この頃は、ジャージ姿で実家に行き、掃除が終わったら、風呂場で手足を洗って着替え、脱いだ衣類はビニール袋に入れて持って帰っている。自宅に着いたら玄関で靴下を脱ぎ、そのまま風呂場に直行してシャワーを浴び衣類を洗濯。時には昼間から風呂に入ったりもする。
チャコを洗ったことはないらしい。弟が手酷く噛まれて懲りたそうだ。洗われたことがない猫も結構いるだろうが、せめてこまめにブラッシングして定期的にダニやノミの駆除薬をつけてやってほしい。それは弟に再三言ったので分かってくれたと思う。チャコは何も悪くない。きちんと世話や掃除をしない人間が悪い。でも、できない人に言っても仕方ない。
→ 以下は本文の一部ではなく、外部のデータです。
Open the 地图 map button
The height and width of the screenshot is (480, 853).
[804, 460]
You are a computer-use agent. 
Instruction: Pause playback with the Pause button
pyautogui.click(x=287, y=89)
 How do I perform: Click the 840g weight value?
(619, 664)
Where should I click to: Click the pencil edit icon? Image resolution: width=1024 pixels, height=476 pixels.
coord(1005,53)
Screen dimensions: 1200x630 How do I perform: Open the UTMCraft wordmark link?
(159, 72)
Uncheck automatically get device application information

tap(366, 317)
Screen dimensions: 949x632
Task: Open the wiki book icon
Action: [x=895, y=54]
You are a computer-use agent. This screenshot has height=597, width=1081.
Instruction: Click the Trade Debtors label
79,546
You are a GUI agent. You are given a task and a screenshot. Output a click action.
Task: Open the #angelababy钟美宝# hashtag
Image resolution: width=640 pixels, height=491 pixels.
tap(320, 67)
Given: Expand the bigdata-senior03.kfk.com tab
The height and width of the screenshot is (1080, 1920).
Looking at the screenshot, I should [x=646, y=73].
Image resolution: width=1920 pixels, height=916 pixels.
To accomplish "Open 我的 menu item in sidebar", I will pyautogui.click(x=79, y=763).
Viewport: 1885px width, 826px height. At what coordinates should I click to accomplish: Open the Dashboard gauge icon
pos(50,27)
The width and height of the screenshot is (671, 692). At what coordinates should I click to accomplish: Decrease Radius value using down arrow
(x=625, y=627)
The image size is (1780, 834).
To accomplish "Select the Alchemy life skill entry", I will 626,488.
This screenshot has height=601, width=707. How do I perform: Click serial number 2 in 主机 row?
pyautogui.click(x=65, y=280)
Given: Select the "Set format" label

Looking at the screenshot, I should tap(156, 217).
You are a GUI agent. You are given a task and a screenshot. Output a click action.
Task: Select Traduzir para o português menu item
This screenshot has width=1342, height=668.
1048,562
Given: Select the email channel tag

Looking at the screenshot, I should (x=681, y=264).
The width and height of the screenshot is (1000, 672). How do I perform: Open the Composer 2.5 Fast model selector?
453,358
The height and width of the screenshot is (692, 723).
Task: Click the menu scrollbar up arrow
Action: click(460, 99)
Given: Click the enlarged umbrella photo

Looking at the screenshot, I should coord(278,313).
どうしたもんか…。
猫を飼っている老人は多くて、ヘルパーをやっていた頃、何軒も訪問した。ヘルパーはペットの世話はできない(公費では)。掃除が覚束なくなった老人が、動物の世話をどうしているのか考えた事がなかった。
チャコは、私一人の時は愛想が悪くて近寄って来ず「私に構わないで」って顔をするくせに、母が居る時は「撫でてもいいよ?」と私にも寄ってくる。いまいち信用されてないのかな。
母はもともと掃除が苦手だったが、その代わりのように部屋の模様替えをしょっちゅうやっていた。そうすると結果的に家の中が片付くのだ。食器や小さな家具、カーテン、テーブルクロス、布などを買うのも好きだった。この写真を撮ってみて(そういえばこのテーブルクロス、相当前から破れてるな…)と思った。今度、母と買いに行ってみようか。
昔、仕事でゴミ屋敷の掃除をしたけど、ほんとに大変だった。相手の同意があって一度に片付けるわけではなかったので。少しずつ信頼関係を作り、なだめすかして一緒に片付けて「ちょっと物が多い家」レベルにするまでに週一回入って一年以上かかった。その後、どうなったかなあ…と時々思う。